Si l’utilisation de drones fait généralement penser à l’observation et à la cartographie des parcelles agricoles, des engins d’un tout autre genre existent également. Leur champ d’action s’étend du semis à l’application de traitements phytosanitaires, en passant par la distribution d’engrais, comme en témoigne Arnaud Laurencin qui propose ou entend développer ce type de prestations.

Temps de lecture : 7 min

À la tête d’Agriflight, on retrouve un jeune entrepreneur, Arnaud Laurencin, arrivé dans le monde agricole un peu par hasard. « Après des études d’ingénieur de gestion, j’ai travaillé durant plusieurs années dans de grandes entreprises basées à Bruxelles. Petit à petit, j’ai eu envie de changer de vie et me suis intéressé à l’agriculture », explique-t-il. En 2017, il quitte la Belgique pour la France, où il effectue ses premiers pas en agriculture. Fort de cette expérience, il revient au pays en 2021 et fonde son entreprise en 2022.
○ ○ ○
» **Consignes**
**a.** Extrayez du texte sur les drones agricoles, sans en modifier un mot, le passage qui s'ouvre sur les mots contenant « Temps de lecture » et se termine par « entreprise en 2022. ».
**b.** Prolongez le texte consacré aux drones agricoles en reprenant juste après sa dernière phrase.

» **Données sur les éléments et l'emplacement du texte**
○ ○ ○
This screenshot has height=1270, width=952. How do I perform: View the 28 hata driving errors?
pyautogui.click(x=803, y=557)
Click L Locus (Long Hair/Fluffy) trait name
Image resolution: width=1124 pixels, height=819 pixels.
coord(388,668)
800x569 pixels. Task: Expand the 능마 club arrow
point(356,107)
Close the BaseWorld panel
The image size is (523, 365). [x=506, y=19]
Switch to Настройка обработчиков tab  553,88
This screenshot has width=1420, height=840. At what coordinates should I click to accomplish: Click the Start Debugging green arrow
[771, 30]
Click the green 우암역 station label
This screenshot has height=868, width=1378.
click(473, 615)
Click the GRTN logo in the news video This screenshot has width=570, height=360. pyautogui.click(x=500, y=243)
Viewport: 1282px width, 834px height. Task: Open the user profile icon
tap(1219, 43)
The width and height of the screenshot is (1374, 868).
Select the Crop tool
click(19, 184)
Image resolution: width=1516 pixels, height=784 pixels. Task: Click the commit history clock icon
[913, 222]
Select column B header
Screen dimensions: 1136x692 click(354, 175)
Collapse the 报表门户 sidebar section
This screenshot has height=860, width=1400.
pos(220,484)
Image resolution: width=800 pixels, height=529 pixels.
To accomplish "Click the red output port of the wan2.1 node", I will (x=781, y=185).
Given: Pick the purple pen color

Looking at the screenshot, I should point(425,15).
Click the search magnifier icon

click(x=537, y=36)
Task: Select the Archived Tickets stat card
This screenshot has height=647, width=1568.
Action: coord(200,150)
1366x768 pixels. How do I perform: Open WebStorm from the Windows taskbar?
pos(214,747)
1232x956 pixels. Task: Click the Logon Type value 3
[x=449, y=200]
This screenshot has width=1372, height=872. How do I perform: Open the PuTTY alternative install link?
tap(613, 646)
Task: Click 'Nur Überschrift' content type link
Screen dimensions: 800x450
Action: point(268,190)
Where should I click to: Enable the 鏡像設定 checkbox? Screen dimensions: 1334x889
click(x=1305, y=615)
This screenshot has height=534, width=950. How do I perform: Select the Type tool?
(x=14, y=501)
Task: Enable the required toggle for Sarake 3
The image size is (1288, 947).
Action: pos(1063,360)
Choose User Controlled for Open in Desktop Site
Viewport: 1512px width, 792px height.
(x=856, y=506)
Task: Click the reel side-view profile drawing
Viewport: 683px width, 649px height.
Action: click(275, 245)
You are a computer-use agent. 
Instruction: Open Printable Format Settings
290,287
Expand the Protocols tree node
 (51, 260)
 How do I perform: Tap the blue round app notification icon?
○ ○ ○
» **Corrigé des exercices**
**a.**
Temps de lecture : 7 min

À la tête d’Agriflight, on retrouve un jeune entrepreneur, Arnaud Laurencin, arrivé dans le monde agricole un peu par hasard. « Après des études d’ingénieur de gestion, j’ai travaillé durant plusieurs années dans de grandes entreprises basées à Bruxelles. Petit à petit, j’ai eu envie de changer de vie et me suis intéressé à l’agriculture », explique-t-il. En 2017, il quitte la Belgique pour la France, où il effectue ses premiers pas en agriculture. Fort de cette expérience, il revient au pays en 2021 et fonde son entreprise en 2022.

**b.**
« Les nouvelles technologies m’ont toujours attiré. À mon retour, j’ai découvert les drones de travail. Quelques recherches m’ont permis de constater que l’agriculture de précision gagne du terrain et pourrait entrer dans une nouvelle dimension, notamment grâce à ces engins. » C’est ainsi qu’il a décidé de conjuguer ses deux passions, à travers sa propre société, basée à Overijse

Celle-ci compte plusieurs drones de détection équipés de divers capteurs (thermiques, multispectraux…) ainsi que deux drones de travail, pour le semis et la pulvérisation. Ceux-ci peuvent être équipés d’une cuve dotée d’un disque semeur rotatif ou d’une cuve couplée à plusieurs buses de pulvérisation installées sur les bras de l’engin.

Equipé pour le semis, le drone peut atteindre un rendement horaire de 10  à 12 ha/h, sur de belles parcelles.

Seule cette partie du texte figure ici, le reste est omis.